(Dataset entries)

* * * * * * *

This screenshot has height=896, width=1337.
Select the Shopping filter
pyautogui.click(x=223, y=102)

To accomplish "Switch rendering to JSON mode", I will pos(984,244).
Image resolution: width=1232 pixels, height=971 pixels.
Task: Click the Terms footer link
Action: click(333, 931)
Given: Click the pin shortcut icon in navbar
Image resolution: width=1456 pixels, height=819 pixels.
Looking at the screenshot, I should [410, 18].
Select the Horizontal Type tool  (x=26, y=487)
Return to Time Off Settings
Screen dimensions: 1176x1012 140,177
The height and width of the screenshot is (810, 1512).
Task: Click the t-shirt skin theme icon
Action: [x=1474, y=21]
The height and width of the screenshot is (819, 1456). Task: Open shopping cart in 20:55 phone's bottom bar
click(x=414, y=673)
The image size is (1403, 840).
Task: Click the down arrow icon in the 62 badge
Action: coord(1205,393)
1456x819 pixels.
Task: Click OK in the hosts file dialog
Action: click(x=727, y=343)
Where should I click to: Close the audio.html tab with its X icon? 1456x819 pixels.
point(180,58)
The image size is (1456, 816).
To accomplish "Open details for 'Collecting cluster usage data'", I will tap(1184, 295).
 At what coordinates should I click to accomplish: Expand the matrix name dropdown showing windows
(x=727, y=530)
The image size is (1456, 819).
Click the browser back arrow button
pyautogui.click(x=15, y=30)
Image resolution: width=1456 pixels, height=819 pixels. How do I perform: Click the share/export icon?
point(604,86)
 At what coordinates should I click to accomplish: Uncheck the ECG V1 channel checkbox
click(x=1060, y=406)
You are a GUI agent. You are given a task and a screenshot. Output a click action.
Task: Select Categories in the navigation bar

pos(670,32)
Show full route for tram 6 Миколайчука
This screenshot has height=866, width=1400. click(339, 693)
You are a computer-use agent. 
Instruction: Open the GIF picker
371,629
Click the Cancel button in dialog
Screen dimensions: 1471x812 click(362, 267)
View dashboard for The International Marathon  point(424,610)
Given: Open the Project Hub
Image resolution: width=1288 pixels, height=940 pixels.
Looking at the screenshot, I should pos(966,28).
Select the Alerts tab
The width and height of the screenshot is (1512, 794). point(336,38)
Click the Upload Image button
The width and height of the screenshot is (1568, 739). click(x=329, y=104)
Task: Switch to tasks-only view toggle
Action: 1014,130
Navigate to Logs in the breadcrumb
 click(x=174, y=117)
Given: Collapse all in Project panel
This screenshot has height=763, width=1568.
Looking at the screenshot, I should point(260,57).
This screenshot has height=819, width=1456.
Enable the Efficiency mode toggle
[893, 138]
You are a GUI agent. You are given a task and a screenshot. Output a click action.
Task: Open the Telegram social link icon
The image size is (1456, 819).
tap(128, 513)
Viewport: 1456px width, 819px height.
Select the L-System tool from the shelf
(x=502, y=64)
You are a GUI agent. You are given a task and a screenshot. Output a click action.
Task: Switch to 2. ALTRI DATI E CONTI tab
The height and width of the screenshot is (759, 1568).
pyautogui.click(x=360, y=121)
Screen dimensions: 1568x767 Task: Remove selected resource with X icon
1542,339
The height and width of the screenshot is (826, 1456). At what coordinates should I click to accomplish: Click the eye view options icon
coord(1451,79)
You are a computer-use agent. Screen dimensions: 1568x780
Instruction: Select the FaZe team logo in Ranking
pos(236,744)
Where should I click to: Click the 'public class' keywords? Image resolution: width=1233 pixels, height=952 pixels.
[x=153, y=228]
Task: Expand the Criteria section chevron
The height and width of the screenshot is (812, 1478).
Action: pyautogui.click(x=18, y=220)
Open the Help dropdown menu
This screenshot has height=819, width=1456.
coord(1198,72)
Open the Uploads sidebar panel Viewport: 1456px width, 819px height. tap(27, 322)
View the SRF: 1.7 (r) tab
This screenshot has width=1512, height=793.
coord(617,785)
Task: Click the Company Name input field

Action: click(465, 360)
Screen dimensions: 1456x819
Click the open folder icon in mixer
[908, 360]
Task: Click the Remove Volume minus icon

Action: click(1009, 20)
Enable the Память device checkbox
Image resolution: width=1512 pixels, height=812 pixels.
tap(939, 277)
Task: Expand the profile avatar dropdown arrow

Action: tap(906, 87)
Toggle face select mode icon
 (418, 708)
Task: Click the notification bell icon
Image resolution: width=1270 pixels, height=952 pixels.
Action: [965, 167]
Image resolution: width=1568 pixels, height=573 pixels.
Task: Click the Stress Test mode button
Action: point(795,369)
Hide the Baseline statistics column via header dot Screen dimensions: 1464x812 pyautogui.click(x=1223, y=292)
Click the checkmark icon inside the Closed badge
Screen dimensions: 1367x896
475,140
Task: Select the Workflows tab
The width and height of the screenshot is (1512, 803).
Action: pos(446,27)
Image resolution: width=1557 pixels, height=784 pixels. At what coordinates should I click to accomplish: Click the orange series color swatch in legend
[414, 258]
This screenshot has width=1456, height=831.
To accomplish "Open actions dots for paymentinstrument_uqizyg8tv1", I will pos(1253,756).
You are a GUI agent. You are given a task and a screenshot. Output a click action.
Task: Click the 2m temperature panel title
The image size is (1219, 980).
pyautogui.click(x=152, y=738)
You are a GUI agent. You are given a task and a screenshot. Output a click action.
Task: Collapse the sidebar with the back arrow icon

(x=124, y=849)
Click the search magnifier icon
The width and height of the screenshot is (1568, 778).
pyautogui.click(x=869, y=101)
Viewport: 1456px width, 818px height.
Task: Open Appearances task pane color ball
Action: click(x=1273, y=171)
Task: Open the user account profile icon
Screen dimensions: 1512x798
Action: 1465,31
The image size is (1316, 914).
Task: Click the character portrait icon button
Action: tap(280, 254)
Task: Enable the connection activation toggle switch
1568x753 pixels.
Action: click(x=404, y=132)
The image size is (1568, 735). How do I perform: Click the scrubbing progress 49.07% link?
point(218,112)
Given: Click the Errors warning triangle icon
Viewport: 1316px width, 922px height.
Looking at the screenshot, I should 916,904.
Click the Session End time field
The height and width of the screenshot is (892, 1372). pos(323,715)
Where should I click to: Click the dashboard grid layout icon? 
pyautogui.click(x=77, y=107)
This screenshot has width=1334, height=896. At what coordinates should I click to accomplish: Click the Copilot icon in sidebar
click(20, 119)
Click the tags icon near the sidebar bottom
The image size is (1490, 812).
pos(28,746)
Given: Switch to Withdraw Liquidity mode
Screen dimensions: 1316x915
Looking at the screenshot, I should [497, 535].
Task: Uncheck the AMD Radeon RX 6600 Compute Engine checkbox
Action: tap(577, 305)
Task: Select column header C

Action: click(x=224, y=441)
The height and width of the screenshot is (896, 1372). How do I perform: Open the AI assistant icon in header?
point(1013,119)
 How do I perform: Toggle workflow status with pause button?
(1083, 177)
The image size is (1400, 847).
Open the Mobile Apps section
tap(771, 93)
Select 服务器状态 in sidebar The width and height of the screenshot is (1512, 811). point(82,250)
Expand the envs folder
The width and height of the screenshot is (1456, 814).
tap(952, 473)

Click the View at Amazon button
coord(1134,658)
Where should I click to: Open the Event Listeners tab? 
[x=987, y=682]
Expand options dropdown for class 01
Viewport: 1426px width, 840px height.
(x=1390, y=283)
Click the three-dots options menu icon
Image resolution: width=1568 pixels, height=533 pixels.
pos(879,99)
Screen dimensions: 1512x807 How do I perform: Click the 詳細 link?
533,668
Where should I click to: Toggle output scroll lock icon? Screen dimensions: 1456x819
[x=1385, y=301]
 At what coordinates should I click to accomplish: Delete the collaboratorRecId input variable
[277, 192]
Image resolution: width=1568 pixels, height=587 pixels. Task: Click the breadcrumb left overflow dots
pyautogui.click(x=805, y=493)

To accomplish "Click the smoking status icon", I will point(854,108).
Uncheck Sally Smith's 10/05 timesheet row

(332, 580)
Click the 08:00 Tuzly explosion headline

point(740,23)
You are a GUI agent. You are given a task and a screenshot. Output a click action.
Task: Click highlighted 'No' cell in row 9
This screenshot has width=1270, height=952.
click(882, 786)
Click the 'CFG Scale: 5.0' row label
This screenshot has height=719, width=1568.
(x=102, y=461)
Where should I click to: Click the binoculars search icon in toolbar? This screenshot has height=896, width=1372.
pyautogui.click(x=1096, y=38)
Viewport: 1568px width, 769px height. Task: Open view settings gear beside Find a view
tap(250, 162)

* * * * * * *

AIM OF THE EXERCISE: In the records, find every line that has the string "Project" and copy it.

EXERCISE RESULT:
Given: Open the Project Hub
Given: Collapse all in Project panel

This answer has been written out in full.